Stored data entries

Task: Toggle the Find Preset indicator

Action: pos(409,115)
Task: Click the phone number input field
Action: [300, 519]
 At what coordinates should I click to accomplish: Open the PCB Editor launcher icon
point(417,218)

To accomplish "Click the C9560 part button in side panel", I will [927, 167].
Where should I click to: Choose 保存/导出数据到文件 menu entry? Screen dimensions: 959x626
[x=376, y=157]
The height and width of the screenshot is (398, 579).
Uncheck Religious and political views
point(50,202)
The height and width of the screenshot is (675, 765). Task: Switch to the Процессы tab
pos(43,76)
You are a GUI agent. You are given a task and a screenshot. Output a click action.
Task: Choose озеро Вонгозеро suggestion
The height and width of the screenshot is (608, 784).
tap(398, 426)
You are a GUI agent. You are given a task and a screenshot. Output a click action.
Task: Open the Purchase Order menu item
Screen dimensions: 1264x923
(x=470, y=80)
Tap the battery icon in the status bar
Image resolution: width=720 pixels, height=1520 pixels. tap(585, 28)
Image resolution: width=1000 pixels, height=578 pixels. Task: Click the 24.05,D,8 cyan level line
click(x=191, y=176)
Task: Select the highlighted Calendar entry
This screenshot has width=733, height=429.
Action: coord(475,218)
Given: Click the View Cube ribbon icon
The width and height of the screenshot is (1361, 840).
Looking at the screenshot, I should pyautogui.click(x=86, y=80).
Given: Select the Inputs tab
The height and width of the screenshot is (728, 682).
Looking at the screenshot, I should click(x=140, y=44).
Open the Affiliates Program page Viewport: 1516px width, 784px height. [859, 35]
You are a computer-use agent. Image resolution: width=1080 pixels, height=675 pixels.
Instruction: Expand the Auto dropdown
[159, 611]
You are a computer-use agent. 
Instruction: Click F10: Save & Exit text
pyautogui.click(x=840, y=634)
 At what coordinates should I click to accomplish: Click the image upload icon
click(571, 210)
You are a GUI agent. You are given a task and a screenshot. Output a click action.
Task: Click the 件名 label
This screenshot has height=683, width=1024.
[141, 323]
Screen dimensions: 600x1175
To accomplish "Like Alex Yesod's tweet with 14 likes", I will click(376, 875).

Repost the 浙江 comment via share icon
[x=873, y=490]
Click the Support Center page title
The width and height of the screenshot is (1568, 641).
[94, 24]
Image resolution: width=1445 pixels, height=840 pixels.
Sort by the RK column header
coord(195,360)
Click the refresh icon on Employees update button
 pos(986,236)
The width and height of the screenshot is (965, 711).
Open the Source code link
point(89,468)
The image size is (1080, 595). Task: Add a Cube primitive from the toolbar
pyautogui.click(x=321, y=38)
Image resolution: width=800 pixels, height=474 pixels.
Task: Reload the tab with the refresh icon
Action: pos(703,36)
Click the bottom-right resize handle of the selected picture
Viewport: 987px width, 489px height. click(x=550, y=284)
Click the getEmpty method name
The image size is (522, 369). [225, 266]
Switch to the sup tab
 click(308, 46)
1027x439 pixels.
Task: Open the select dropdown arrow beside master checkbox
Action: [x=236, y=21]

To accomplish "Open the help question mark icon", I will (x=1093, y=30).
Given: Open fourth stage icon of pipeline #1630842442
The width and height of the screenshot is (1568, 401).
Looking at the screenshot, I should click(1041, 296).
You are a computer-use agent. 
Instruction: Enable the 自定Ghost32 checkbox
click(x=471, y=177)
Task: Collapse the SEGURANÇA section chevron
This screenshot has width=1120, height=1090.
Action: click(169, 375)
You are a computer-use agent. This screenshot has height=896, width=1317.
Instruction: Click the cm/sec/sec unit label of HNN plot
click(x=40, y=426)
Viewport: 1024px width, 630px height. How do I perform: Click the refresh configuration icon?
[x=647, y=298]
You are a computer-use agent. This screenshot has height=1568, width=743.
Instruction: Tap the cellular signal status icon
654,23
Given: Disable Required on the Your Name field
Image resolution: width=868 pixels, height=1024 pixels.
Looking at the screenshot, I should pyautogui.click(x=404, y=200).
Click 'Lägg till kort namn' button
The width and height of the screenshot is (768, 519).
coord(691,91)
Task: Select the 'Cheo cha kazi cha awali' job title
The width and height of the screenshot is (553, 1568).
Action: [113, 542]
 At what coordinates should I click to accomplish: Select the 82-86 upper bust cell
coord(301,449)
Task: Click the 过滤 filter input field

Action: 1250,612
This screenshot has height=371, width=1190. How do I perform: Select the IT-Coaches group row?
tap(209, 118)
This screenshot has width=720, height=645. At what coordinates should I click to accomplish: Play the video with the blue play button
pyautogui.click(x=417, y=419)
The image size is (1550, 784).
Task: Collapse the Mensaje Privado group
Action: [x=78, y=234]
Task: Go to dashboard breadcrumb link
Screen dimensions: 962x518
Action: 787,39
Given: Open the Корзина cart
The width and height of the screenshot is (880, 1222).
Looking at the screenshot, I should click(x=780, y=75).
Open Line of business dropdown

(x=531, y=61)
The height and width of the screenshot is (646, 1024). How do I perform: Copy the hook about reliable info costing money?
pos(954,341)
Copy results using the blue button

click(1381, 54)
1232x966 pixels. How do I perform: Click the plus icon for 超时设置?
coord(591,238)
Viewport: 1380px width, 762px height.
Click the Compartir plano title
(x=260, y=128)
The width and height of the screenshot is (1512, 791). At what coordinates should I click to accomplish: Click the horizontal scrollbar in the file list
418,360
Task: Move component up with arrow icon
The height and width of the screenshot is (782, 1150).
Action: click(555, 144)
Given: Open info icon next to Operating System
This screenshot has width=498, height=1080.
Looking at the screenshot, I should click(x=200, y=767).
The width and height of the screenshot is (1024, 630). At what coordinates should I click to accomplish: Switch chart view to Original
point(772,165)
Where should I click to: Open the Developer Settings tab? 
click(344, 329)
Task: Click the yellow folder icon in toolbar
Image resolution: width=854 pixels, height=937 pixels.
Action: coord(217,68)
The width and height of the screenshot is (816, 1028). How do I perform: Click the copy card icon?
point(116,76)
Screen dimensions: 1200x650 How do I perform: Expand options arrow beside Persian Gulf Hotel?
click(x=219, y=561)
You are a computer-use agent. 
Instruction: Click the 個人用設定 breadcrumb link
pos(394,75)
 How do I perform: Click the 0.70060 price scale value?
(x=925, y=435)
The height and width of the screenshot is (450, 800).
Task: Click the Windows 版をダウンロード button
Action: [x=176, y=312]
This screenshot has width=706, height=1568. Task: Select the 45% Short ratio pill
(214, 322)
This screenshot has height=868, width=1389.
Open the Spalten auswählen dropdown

• EXERCISE DETAILS
Extract each entry in full and write it down exactly.

• EXERCISE ANSWER
Task: Toggle the Find Preset indicator

Action: pos(409,115)
Task: Click the phone number input field
Action: [300, 519]
 At what coordinates should I click to accomplish: Open the PCB Editor launcher icon
point(417,218)

To accomplish "Click the C9560 part button in side panel", I will [927, 167].
Where should I click to: Choose 保存/导出数据到文件 menu entry? Screen dimensions: 959x626
[x=376, y=157]
The height and width of the screenshot is (398, 579).
Uncheck Religious and political views
point(50,202)
The height and width of the screenshot is (675, 765). Task: Switch to the Процессы tab
pos(43,76)
You are a GUI agent. You are given a task and a screenshot. Output a click action.
Task: Choose озеро Вонгозеро suggestion
The height and width of the screenshot is (608, 784).
tap(398, 426)
You are a GUI agent. You are given a task and a screenshot. Output a click action.
Task: Open the Purchase Order menu item
Screen dimensions: 1264x923
(x=470, y=80)
Tap the battery icon in the status bar
Image resolution: width=720 pixels, height=1520 pixels. tap(585, 28)
Image resolution: width=1000 pixels, height=578 pixels. Task: Click the 24.05,D,8 cyan level line
click(x=191, y=176)
Task: Select the highlighted Calendar entry
This screenshot has width=733, height=429.
Action: coord(475,218)
Given: Click the View Cube ribbon icon
The width and height of the screenshot is (1361, 840).
Looking at the screenshot, I should pyautogui.click(x=86, y=80).
Given: Select the Inputs tab
The height and width of the screenshot is (728, 682).
Looking at the screenshot, I should click(x=140, y=44).
Open the Affiliates Program page Viewport: 1516px width, 784px height. [859, 35]
You are a computer-use agent. Image resolution: width=1080 pixels, height=675 pixels.
Instruction: Expand the Auto dropdown
[159, 611]
You are a computer-use agent. 
Instruction: Click F10: Save & Exit text
pyautogui.click(x=840, y=634)
 At what coordinates should I click to accomplish: Click the image upload icon
click(571, 210)
You are a GUI agent. You are given a task and a screenshot. Output a click action.
Task: Click the 件名 label
This screenshot has height=683, width=1024.
[141, 323]
Screen dimensions: 600x1175
To accomplish "Like Alex Yesod's tweet with 14 likes", I will click(376, 875).

Repost the 浙江 comment via share icon
[x=873, y=490]
Click the Support Center page title
The width and height of the screenshot is (1568, 641).
[94, 24]
Image resolution: width=1445 pixels, height=840 pixels.
Sort by the RK column header
coord(195,360)
Click the refresh icon on Employees update button
 pos(986,236)
The width and height of the screenshot is (965, 711).
Open the Source code link
point(89,468)
The image size is (1080, 595). Task: Add a Cube primitive from the toolbar
pyautogui.click(x=321, y=38)
Image resolution: width=800 pixels, height=474 pixels.
Task: Reload the tab with the refresh icon
Action: pos(703,36)
Click the bottom-right resize handle of the selected picture
Viewport: 987px width, 489px height. click(x=550, y=284)
Click the getEmpty method name
The image size is (522, 369). [225, 266]
Switch to the sup tab
 click(308, 46)
1027x439 pixels.
Task: Open the select dropdown arrow beside master checkbox
Action: [x=236, y=21]

To accomplish "Open the help question mark icon", I will (x=1093, y=30).
Given: Open fourth stage icon of pipeline #1630842442
The width and height of the screenshot is (1568, 401).
Looking at the screenshot, I should click(1041, 296).
You are a computer-use agent. 
Instruction: Enable the 自定Ghost32 checkbox
click(x=471, y=177)
Task: Collapse the SEGURANÇA section chevron
This screenshot has width=1120, height=1090.
Action: click(169, 375)
You are a computer-use agent. This screenshot has height=896, width=1317.
Instruction: Click the cm/sec/sec unit label of HNN plot
click(x=40, y=426)
Viewport: 1024px width, 630px height. How do I perform: Click the refresh configuration icon?
[x=647, y=298]
You are a computer-use agent. This screenshot has height=1568, width=743.
Instruction: Tap the cellular signal status icon
654,23
Given: Disable Required on the Your Name field
Image resolution: width=868 pixels, height=1024 pixels.
Looking at the screenshot, I should pyautogui.click(x=404, y=200).
Click 'Lägg till kort namn' button
The width and height of the screenshot is (768, 519).
coord(691,91)
Task: Select the 'Cheo cha kazi cha awali' job title
The width and height of the screenshot is (553, 1568).
Action: [113, 542]
 At what coordinates should I click to accomplish: Select the 82-86 upper bust cell
coord(301,449)
Task: Click the 过滤 filter input field

Action: 1250,612
This screenshot has height=371, width=1190. How do I perform: Select the IT-Coaches group row?
tap(209, 118)
This screenshot has width=720, height=645. At what coordinates should I click to accomplish: Play the video with the blue play button
pyautogui.click(x=417, y=419)
The image size is (1550, 784).
Task: Collapse the Mensaje Privado group
Action: [x=78, y=234]
Task: Go to dashboard breadcrumb link
Screen dimensions: 962x518
Action: 787,39
Given: Open the Корзина cart
The width and height of the screenshot is (880, 1222).
Looking at the screenshot, I should click(x=780, y=75).
Open Line of business dropdown

(x=531, y=61)
The height and width of the screenshot is (646, 1024). How do I perform: Copy the hook about reliable info costing money?
pos(954,341)
Copy results using the blue button

click(1381, 54)
1232x966 pixels. How do I perform: Click the plus icon for 超时设置?
coord(591,238)
Viewport: 1380px width, 762px height.
Click the Compartir plano title
(x=260, y=128)
The width and height of the screenshot is (1512, 791). At what coordinates should I click to accomplish: Click the horizontal scrollbar in the file list
418,360
Task: Move component up with arrow icon
The height and width of the screenshot is (782, 1150).
Action: click(555, 144)
Given: Open info icon next to Operating System
This screenshot has width=498, height=1080.
Looking at the screenshot, I should click(x=200, y=767).
The width and height of the screenshot is (1024, 630). At what coordinates should I click to accomplish: Switch chart view to Original
point(772,165)
Where should I click to: Open the Developer Settings tab? 
click(344, 329)
Task: Click the yellow folder icon in toolbar
Image resolution: width=854 pixels, height=937 pixels.
Action: coord(217,68)
The width and height of the screenshot is (816, 1028). How do I perform: Click the copy card icon?
point(116,76)
Screen dimensions: 1200x650 How do I perform: Expand options arrow beside Persian Gulf Hotel?
click(x=219, y=561)
You are a computer-use agent. 
Instruction: Click the 個人用設定 breadcrumb link
pos(394,75)
 How do I perform: Click the 0.70060 price scale value?
(x=925, y=435)
The height and width of the screenshot is (450, 800).
Task: Click the Windows 版をダウンロード button
Action: [x=176, y=312]
This screenshot has width=706, height=1568. Task: Select the 45% Short ratio pill
(214, 322)
This screenshot has height=868, width=1389.
Open the Spalten auswählen dropdown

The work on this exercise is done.